Samantha ,sometimes overzealous brushing may cause certain enamel defects like enamel erosions ,abrasion leading to senstivity and cavities.Brushing twice daily is very important to maintain adequate oral hygiene and prevent permanent stains and decay of tooth.So always brush ur teeth before u go to sleep other wise the food that is attached to tooth surface causes tooth decay throughout night and bad breath in the morning.


Posted By : Samantha on 07-Jul-2012 04:28 AM
I wanted to ask if enamel defects can be caused by improper or less brushing? i brush daily but sometimes i forget to brush at night. Can this cause enamel defects?

Posted By : Dr.Ritz on 30-Jun-2012 02:31 AM
Dear VANDANA, no the treatment will not have any side effect on the permanent teeth plus caries is an irreversible disease so taking medicines will not treat it but it is always recommended to get it treated as early as possible.

Posted By : vandana on 29-Jun-2012 03:14 AM
Thank u doc for your comments, also I need to ask if her permanent teeth too will be affected and also i want to know, if i will go with some ayurvedic medicines which will arrest further reduction of her teeth n some supplements of calcium, will it be ok ??? Also guide me what are some food which she need to take compulsorily and which ones need to be avoided totally???

Posted By : Dr.Ritz on 30-May-2012 01:25 AM
VANDANA, you need not worry as RCT in milk teeth/children is very easy, less traumatic and gets completed in no time. Doctors have rightly suggested you RCT as getting tooth extraction as this age will create an empty space that will lead to spacing problems and some speech problems like not able to pronounce th,t and v sounds...

Posted By : Vandana on 29-May-2012 11:18 PM
Hi, My 2.7 Year old baby Girl has got enamel Hypoplasia in almost all her teeth save the lower 6, she had all the habits of sleeping with bottle n she even took bottles in between while sleeping, her upper 4 teeth are drastically reduced n only little portion above the gums can be seen, Am very tensed as docs r advising 4 RCT of all her 16 teeth under 12 hours Anesthesia which seems too risky for her, she has left her bottle habits, brushes her teeth now. Pl Guide me as am very nervous about this teeth n her permanent teeth, also what are the other tests which i need to get done for knowing the exact reason

Posted By : Dr Ritz on 04-Mar-2012 10:03 AM
Konka, Enamel hypoplasia is sequelly of some systomic disease in which there is deficiency of certain harmones which affect the calcification and mineralisation. So there can be relationship between the limb pain and enamel hypoplasia. It is better you go to your physician who can better advise and make diagnosis. You can also go to a Oral Medicine Specialist.

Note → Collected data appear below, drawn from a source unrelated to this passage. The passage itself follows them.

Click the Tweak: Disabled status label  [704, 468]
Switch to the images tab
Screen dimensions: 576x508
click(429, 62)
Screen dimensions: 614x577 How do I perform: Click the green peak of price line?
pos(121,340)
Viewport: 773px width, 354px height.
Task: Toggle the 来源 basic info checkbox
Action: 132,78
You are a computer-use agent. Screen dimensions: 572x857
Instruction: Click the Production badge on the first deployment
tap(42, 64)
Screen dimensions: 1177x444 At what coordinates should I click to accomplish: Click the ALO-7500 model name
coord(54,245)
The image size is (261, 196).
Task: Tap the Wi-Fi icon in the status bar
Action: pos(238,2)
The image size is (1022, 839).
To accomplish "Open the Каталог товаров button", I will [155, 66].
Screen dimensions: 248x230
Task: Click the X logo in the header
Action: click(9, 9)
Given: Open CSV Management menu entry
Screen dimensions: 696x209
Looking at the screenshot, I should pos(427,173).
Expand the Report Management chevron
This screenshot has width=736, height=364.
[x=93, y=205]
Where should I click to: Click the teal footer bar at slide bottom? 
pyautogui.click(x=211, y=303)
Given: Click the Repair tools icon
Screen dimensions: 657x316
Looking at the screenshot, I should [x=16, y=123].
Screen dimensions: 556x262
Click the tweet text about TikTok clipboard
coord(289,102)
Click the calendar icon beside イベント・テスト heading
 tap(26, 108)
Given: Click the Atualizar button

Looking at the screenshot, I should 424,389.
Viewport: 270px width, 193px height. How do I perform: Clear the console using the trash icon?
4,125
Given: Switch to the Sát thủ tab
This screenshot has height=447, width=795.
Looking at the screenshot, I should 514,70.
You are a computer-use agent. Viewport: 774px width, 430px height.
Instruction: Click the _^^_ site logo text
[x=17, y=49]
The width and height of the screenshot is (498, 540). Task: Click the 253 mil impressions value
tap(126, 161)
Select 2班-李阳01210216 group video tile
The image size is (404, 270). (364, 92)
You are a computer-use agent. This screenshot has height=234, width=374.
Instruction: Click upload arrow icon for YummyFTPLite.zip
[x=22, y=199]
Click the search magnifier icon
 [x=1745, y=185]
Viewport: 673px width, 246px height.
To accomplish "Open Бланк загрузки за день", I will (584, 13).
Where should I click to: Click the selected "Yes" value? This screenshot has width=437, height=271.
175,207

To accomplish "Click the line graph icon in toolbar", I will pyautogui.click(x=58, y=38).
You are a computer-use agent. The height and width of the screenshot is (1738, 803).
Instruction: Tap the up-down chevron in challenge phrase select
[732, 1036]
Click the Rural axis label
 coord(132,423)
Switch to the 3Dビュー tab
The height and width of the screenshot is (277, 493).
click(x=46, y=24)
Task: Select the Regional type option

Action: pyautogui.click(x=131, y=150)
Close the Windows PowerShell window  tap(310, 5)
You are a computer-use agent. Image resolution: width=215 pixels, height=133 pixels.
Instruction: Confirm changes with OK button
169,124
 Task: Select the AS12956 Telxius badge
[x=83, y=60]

Posted By : konka on 04-Mar-2012 06:13 AM
my 6 yr old has enamel hypoplasia affecting her lower permanent incisors and four newly errupted molars. She also frequently complains of leg and hands. I thought this is growing pain. But is there any relationship between hypoplasia and limb pain?

Posted By : Dr. Ritz on 13-Feb-2012 07:50 PM
Beth, Enamel Hypoplasia makes the tooth weak. In this the enamel keeps on eroding which has to be reinforced in permanent teeth, porcelain crowns are given but in milk teeth, they are re-enforced with staninless steel crowns, which is the best treatment option. Otherwise also in pediatric dentistry, using stainless steel crowns for these kinds of treatment is standard practice. You can validily raise your concern with insurance company.

Posted By : Beth on 12-Feb-2012 04:02 PM
Dr. Ritz, my son is having stainless steel crowns placed on two of his 6 year molars that are severly affected with enamel hypoplasia. Insurance has denied the claim, stating that stainless steel crowns are unnecessary. I am appealing the denial, and want to know if stainless steel crowns are considered the standard of care in pediatric patients. Thank you,

Posted By : Dr Ritz on 24-Jan-2012 02:01 AM
Kelly, Enamel hypoplasia will not lead to problems with temper. Medicines may or may not affect teeth. Some medicines when taken during time of tooth development can lead to enamel hypoplasia.